Le parti d’opposition choisit un catholique pour être candidat à la vice-présidence de la République

Publié le 18/11/2015




Le 16 novembre dernier, à deux mois, jour pour jour, des élections législatives et présidentielles du 16 janvier 2016, l’opposante Tsai Ing-wen, candidate du Parti démocrate-progressiste (DPP) aux présidentielles, a dévoilé le nom de celui qui sera son co-listier et briguera le poste de vice-président. Il …

… s’agit du scientifique et ancien ministre des Sciences, Philip Chen Chien-jen, une personnalité que Mme Tsai a présentée en ces termes : « C’est un catholique fervent, une personne à qui vous pouvez faire entièrement confiance. »

Sur l’île de Taiwan, dont seulement près de 300 000 habitants sont catholiques (sur une population de 23,5 millions de personnes), ce n’est pas la première fois qu’un catholique est appelé à exercer des fonctions politiques de premier plan. L’actuel président sortant, Ma Ying-jeou, qui achève un second mandat de quatre ans et qui n’est pas autorisé par la Constitution à se représenter devant les électeurs, est lui-même catholique. A la différence de Chen Chien-jen, Ma Ying-jeou n’a jamais caché qu’il n’était pas pratiquant, se contentant de rappeler qu’enfant, il avait été baptisé dans la foi catholique.

Chen Chien-jen, au contraire, ne fait pas mystère de son appartenance religieuse. Interrogé par la presse sur les raisons qui le poussaient à démissionner de la vice-présidence de la prestigieuse Academica Sinica pour se lancer en politique, Chen a répondu que sa femme et sa fille avaient prié pour lui et qu’elles avaient ressenti que Dieu l’appelait à assumer une telle fonction publique. Chen a aussi ajouté qu’il avait consulté l’archevêque de Taipei, Mgr John Hung Shan-chuan, et que celui-ci lui avait répondu que se présenter devant les électeurs n’était pas contradictoire avec la défense des valeurs défendues par l’Eglise.

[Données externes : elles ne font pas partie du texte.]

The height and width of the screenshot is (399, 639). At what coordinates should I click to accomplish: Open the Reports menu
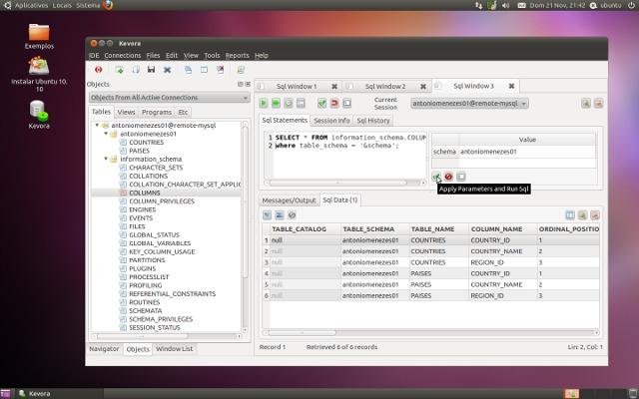[237, 56]
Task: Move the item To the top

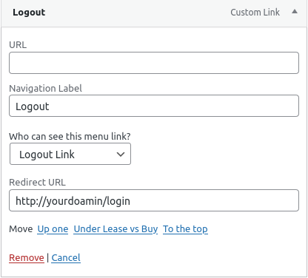Action: pyautogui.click(x=185, y=229)

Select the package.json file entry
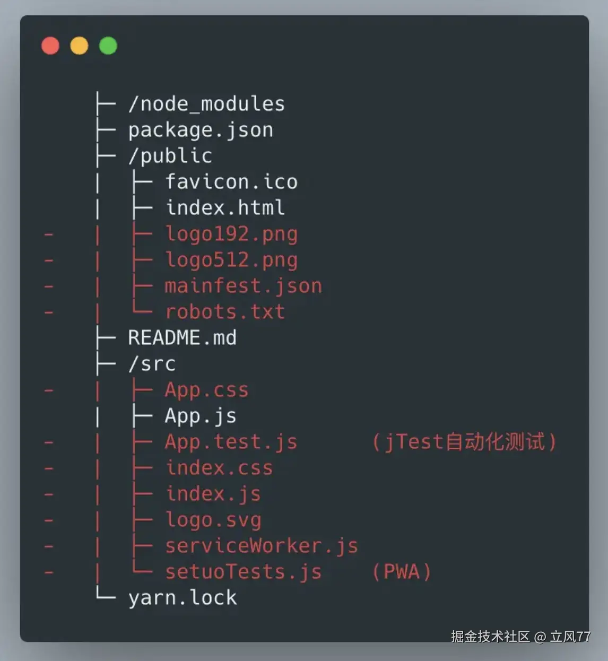(201, 130)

Ce que confirme le prélat en ces termes : « Je lui ai rappelé que le concile Vatican II avait encouragé l’engagement des fidèles en politique afin de servir la société et d’y instiller les valeurs chrétiennes. Je lui ai aussi dit que sa candidature serait un modèle pour les 270 000 catholiques de Taiwan et encouragerait de plus nombreux fidèles à entrer en politique. »

Si Chen est élu le 16 janvier prochain, cela ne sera pas la première fois que ce médecin-chercheur, spécialiste en épidémiologie moléculaire et génomique, âgé de 64 ans, accédera aux responsabilités politiques. En mai 2003, sous la présidence Chen Shui-bian (DPP, au pouvoir de 2000 à 2008), Chen avait été nommé ministre de la Santé, notamment pour réorganiser la réponse à la crise sanitaire du SRAS, puis de 2006 à 2008, ministre des Sciences.

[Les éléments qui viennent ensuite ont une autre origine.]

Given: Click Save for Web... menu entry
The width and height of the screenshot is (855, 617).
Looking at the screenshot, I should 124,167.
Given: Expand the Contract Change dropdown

La presse a été prompte à interroger Chen Chien-jen sur les conséquences politiques de son appartenance religieuse. Le 18 novembre, lors d’une conférence de presse organisée par le DPP, il lui a été demandé sa position sur le mariage entre personnes du même sexe, non légalisé aujourd’hui mais à l’étude depuis quelques mois, notamment depuis qu’il a été légalisé en juin dernier aux Etats-Unis.

Chen Chien-jen a répondu en ces termes : « Dieu aime tous les hommes et c’est pourquoi il aime aussi les homosexuels. Par conséquent, je crois également que les gays ont droit de chercher le bonheur et que nous devons respecter ce droit, mais, dans la mesure où le mariage entre personnes de même sexe implique un changement de société, il nécessite des discussions approfondies avant toute prise de décision à son sujet. »

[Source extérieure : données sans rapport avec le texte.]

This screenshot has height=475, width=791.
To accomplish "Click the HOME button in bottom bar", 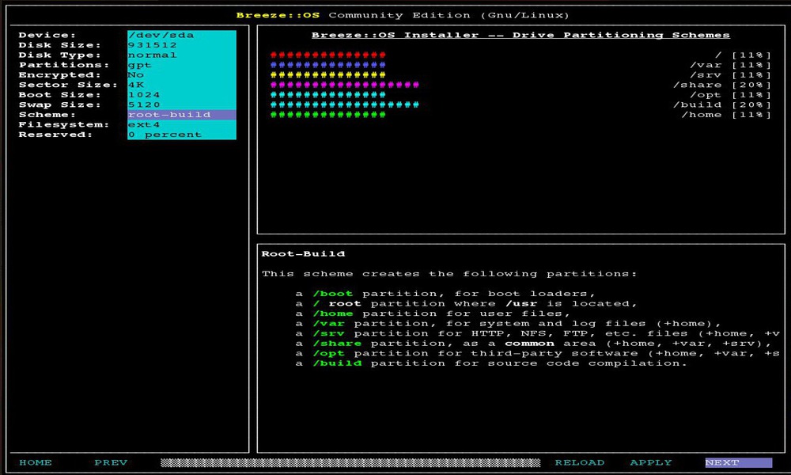I will [36, 462].
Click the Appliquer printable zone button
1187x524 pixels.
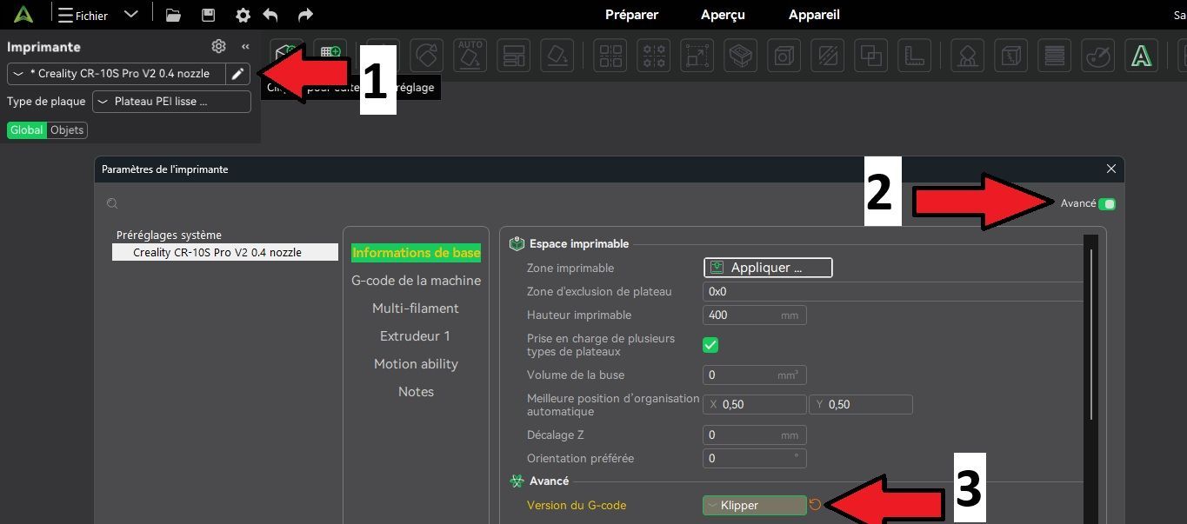click(768, 268)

Déclaration qui a amené bon nombre de commentateurs à prédire des difficultés certaines au cas où Chen Chien-jen serait élu, Tsai Ing-wen n’ayant pas caché, de son côté, qu’elle était favorable à « une pluralité des formes de famille ».

Les élections du 16 janvier prochain se présentent comme un moment-clé de la République de Chine, devenue, depuis la fin des années 1990 et sous l’impulsion du président Lee Teng-hui, un chrétien presbytérien, une démocratie très vivante. Face à un Kuomintang, le parti nationaliste de Ma Ying-jeou, à la traîne dans les sondages, le DPP de Tsai Ing-wen est en mesure de remporter, avec ses alliés, la majorité absolue des 113 sièges du Yuan législatif (la Chambre des députés), ainsi que les deux postes de président et de vice-président. Pour autant, le DPP et Mme Tsai n’ont pas la partie gagnée. Le DPP, parti des indépendantistes, et sa présidente doivent tout à la fois continuer d’incarner l’identité taïwanaise face la Chine continentale, préserver le statu quo auquel est attachée la majorité de la population (ni indépendance, ni absorption dans la République populaire de Chine) et veiller à améliorer les conditions de vie et de participation à la vie politique d’une démocratie encore très jeune.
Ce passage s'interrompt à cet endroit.